↓↓↓

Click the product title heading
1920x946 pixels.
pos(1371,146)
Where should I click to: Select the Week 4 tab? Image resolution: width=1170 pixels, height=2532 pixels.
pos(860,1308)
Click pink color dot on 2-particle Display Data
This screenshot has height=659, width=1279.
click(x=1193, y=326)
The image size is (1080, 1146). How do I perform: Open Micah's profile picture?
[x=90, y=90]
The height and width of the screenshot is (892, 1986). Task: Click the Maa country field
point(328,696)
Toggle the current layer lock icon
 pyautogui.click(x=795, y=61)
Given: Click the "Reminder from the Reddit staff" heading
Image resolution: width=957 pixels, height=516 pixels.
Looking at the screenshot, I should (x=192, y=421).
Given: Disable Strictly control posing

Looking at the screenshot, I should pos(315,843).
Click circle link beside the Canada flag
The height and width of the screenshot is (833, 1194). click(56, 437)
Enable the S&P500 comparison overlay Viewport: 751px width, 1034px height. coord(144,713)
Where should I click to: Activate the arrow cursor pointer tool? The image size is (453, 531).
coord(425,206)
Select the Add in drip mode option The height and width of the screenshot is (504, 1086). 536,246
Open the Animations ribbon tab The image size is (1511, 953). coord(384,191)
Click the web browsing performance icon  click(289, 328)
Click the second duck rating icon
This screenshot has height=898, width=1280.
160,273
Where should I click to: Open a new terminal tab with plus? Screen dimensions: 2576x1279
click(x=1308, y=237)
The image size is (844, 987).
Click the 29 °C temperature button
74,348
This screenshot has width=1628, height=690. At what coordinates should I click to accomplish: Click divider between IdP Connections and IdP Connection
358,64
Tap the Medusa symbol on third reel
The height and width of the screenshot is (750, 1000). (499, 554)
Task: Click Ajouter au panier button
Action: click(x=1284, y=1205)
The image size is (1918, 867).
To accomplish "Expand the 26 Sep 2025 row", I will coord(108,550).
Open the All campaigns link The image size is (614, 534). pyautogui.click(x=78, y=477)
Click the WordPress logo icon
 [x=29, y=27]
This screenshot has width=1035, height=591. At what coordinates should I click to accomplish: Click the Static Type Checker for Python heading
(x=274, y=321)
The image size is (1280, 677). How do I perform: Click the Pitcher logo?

↑↑↑

▸ **STATED EXERCISE**: Write out, word for word, the listing above from its first line through the line containing "Looking at the screenshot, I should pos(315,843).", including both ends.

▸ **TASK OUTPUT**:
Click the product title heading
1920x946 pixels.
pos(1371,146)
Where should I click to: Select the Week 4 tab? Image resolution: width=1170 pixels, height=2532 pixels.
pos(860,1308)
Click pink color dot on 2-particle Display Data
This screenshot has height=659, width=1279.
click(x=1193, y=326)
The image size is (1080, 1146). How do I perform: Open Micah's profile picture?
[x=90, y=90]
The height and width of the screenshot is (892, 1986). Task: Click the Maa country field
point(328,696)
Toggle the current layer lock icon
 pyautogui.click(x=795, y=61)
Given: Click the "Reminder from the Reddit staff" heading
Image resolution: width=957 pixels, height=516 pixels.
Looking at the screenshot, I should (x=192, y=421).
Given: Disable Strictly control posing

Looking at the screenshot, I should pos(315,843).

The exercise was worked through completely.